Throughout his career, Chargaff regularly served as visiting lecturer and professor at other institutions, including the Wenner Gren Center at the University of Stockholm (1949); several universities in Japan (1958); the Universities of Rio de Janeiro, Sao Paulo, and Recife in Brazil (1959); and the Collège de France, where he held the Albert Einstein Chair (1965). He gave the Plenary Congress Lecture at the International Biochemistry Congress in Vienna (1958); the Harvey Society Lecture (1956); the Jesup Lectures at Columbia University (1959); and the Miescher Memorial Lecture in Basel (1969). He was on the Committee on Growth of the National Research Council (1952-1954), and he was also on the Advisory Council on Biology at Oak Ridge National Laboratory (1958-1967). His numerous awards and honors include the Pasteur Medal (1949), the Carl Neuberg Medal (1958), the Société de Chimie Biologique Medal (1961), the Charles Leopold Mayer Prize (1963), the H.P. Heineken Prize (1964), the Bertner Foundation Award (1965), the Gregor Mendel Medal (1973), the National Medal of Science (1974), the New York Academy of Medicine Medal (1980), and Columbia University's Distinguished Service Award (1982).
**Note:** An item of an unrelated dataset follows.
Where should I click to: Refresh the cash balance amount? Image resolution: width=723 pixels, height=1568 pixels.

He was also awarded an honorary ScD from Columbia University (1976) and an honorary doctorate from the University of Basel (1976).
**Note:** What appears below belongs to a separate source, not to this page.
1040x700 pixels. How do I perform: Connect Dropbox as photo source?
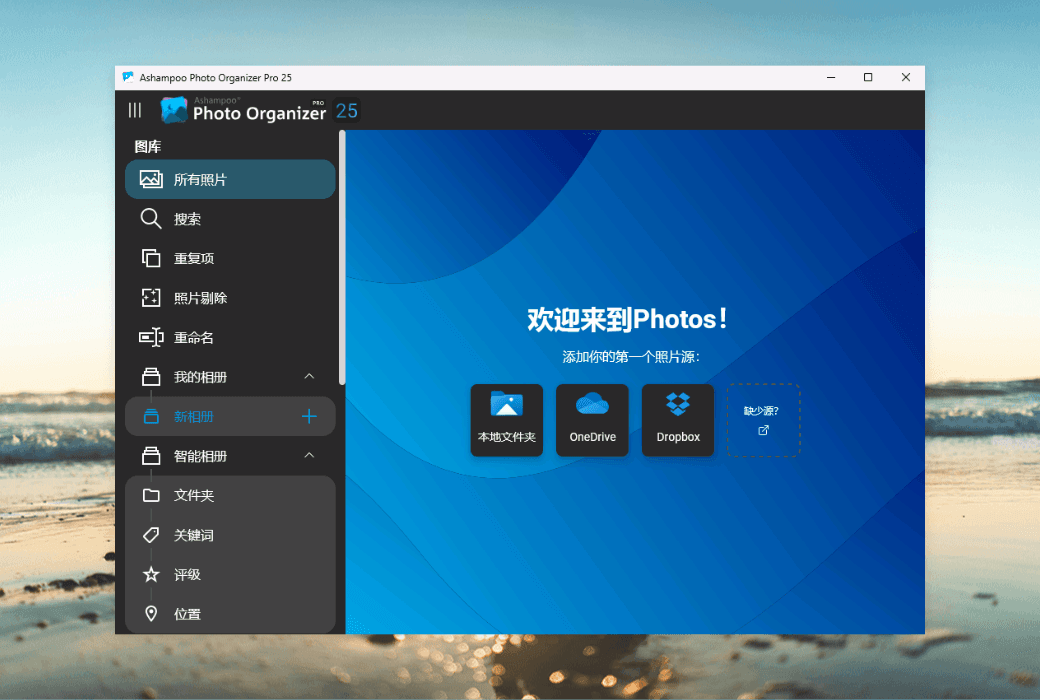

Chargaff also was awarded numerous awards and honors for his work as an essayist and ethicist during his later years, including the Grosse Goldene Ehrenzeichen für Verdienste um die Republik Osterreich (1990), Osterreichische Ehrenzeichen für Wissenschaft und Kunst (1994), Preis der Stadt Wien für Publizistik (1994), Friedrick Märker-Preis für Essayisten (2000) and the Ehrenmedaille der Bundeshauptstadt Wien in Gold (2001).
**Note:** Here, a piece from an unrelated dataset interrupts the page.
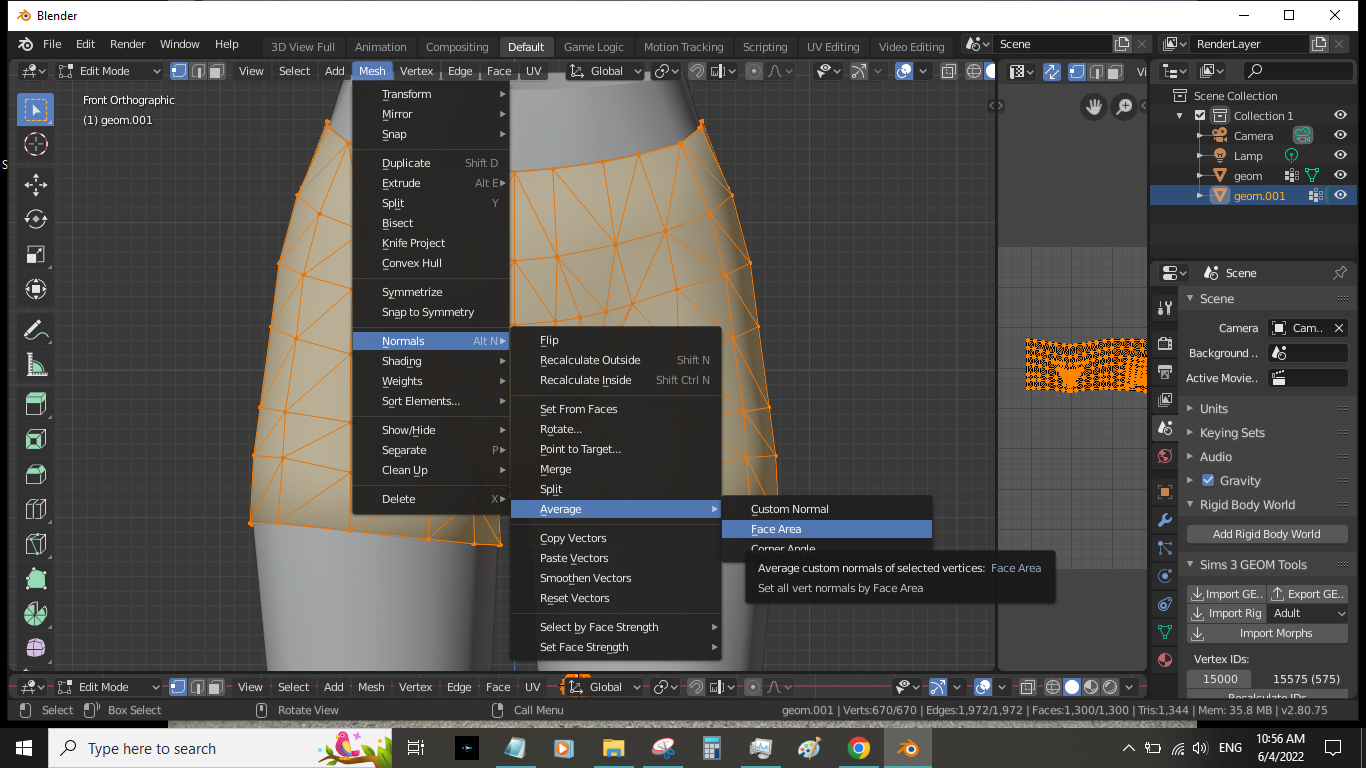
Task: Open the Modifiers wrench properties tab
Action: click(x=1164, y=520)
Chargaff has been a member of the editorial boards for Biochimica et Biophysica Acta, Columbia University's Forum, and American Chemical Society Monographs, as well as a member of the advisory board for Experimental Cell Research . He was a member of the Royal Swedish Physiographic Society (1959), the American Academy of Arts and Sciences (1961), the National Academy of Sciences (1965), the American Philosophical Society (1979), and many other professional organizations.
Chargaff published almost 500 articles in English, German, French and Italian. Most were published during his years at Columbia, some as collaborations with his students and colleagues. He also published several books during this time, including three volumes called the Nucleic Acids in 1955 and 1960 with J. N. Davidson; Essays on Nucleic Acids in 1963; and Voices in the Labyrinth: Dialogues Around the Study of Nature in 1977. His autobiographical Heraclitean Fire was published in 1978. In his later years, he published numerous essays, primarily written in German, and frequently made television and radio appearances in Europe, arguing against the use of molecular biology in genetic engineering.
Chargaff married Vera Broido in 1928, with whom he had one child, Thomas, and became an American citizen in 1940. After a falling out with the department at Columbia following his retirement to emeritus status in 1974, Chargaff moved his laboratory to Columbia's affiliate, Roosevelt Hospital, where he continued to work until 1992. He died on June 20, 2002 at the age of 96.